Real-world evidence is suggesting, for the first time, the most beneficial treatment courses that could help extend the lives of patients with metastatic non-small cell lung cancer, according to research from the Abramson Cancer Center at the University of Pennsylvania.
In a new study published online in JAMA Oncology, researchers show that patients harboring a KRAS gene mutation with high levels of PDL-1 lived longer when treated with immunotherapy alone, compared to patients without this mutation. This survival difference by KRAS status was not seen, however, in patients treated with both chemotherapy and immunotherapy, suggesting combination therapy for patients without the mutation may be preferred.
The new findings, based off an analysis of the Flatiron Health database that includes aggregated, de-identified data from the electronic health records of more than 65,000 patients with advanced non-small-cell lung cancer, provide much-needed guidance to treat a disease that has a five-year survival of just 35 per cent.
“This is a prime example of how real-world data can complement clinical trial data to help inform decision making between patients and their oncologists,” said senior author Ronac Mamtani, MD, an assistant professor of Hematology-Oncology in the Perelman School of Medicine at the University of Pennsylvania.
These findings are applicable to a large subset of lung cancer patients, the researchers said.

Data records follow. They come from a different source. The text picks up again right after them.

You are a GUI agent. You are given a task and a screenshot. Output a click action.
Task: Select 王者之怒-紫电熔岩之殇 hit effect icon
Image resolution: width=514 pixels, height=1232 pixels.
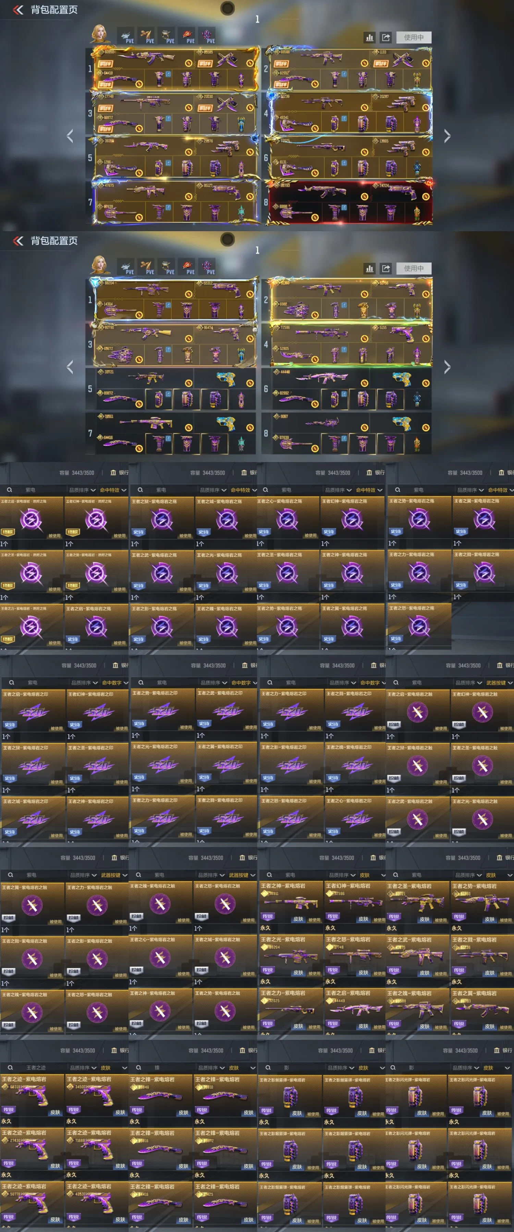click(419, 626)
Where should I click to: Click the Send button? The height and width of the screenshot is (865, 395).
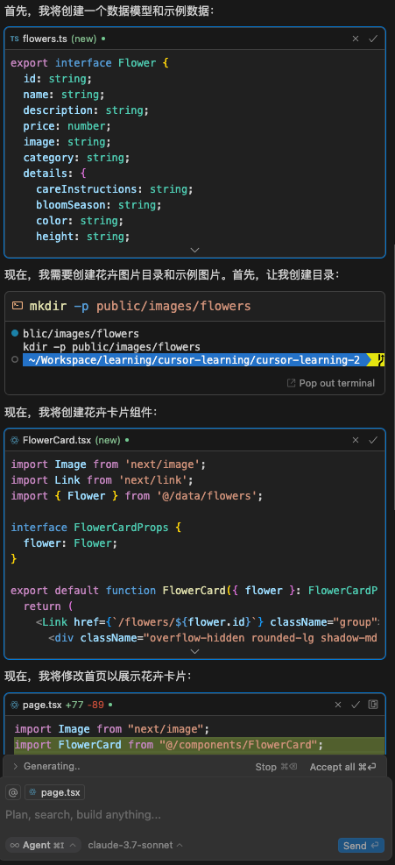click(361, 845)
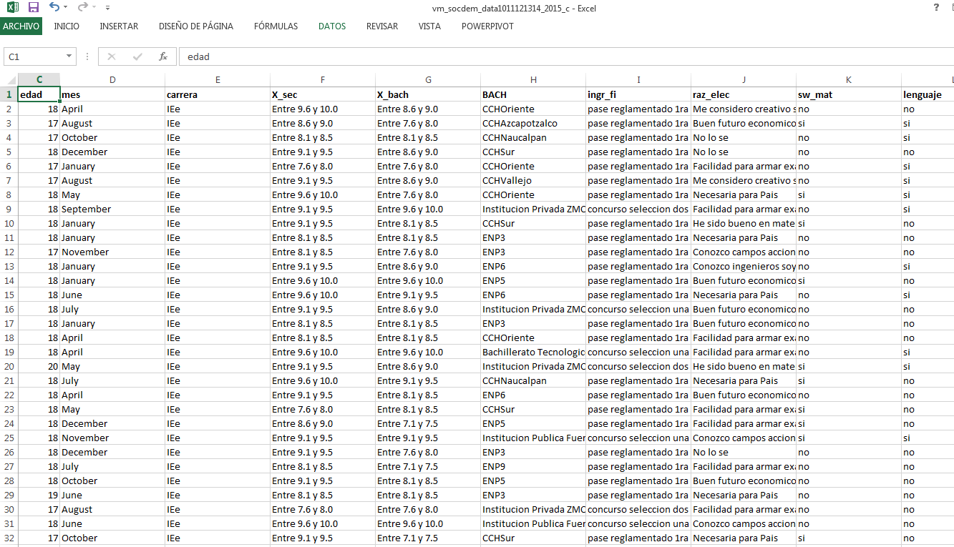Open Excel Help via the question mark icon
Screen dimensions: 954x547
(935, 7)
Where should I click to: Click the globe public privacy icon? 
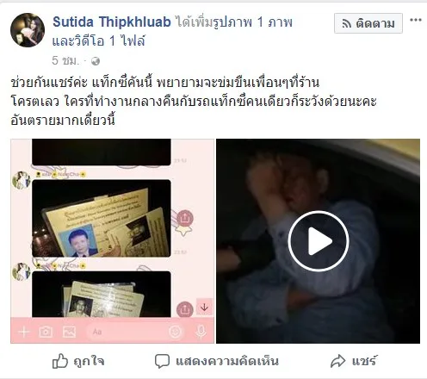click(x=96, y=61)
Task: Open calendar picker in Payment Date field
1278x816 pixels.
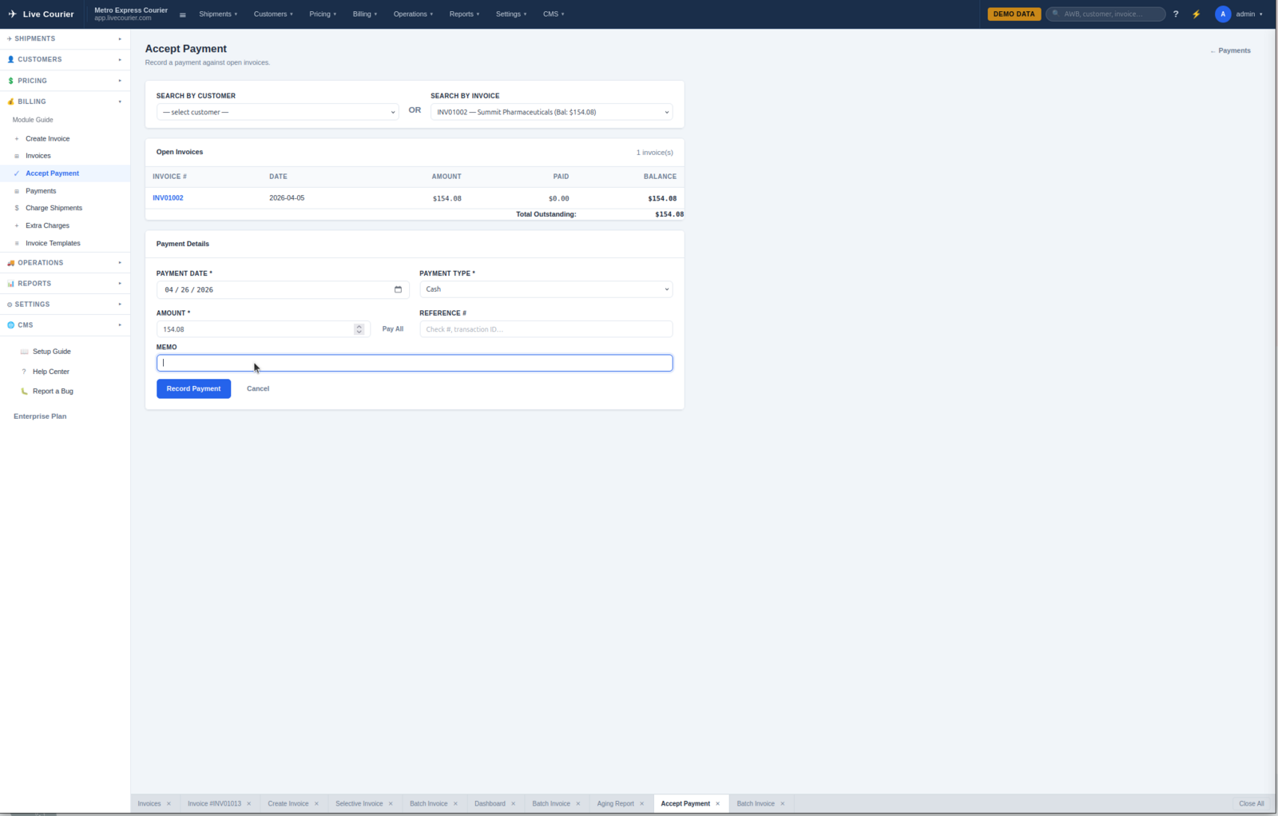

“A third of patients with non-small cell lung cancer have high PD-L1, and of those patients, many have a mutation in KRAS,” said co-senior author Charu Aggarwal, MD, MPH, the Leslye M. Heisler Associate Professor for Lung Cancer Excellence in Penn’s Perelman School of Medicine. “There will be clinical implications for a large portion of patients with advanced lung cancer, as we learn more about this mutation and how other mutations may play a role in response.”
Source: University of Pennsylvania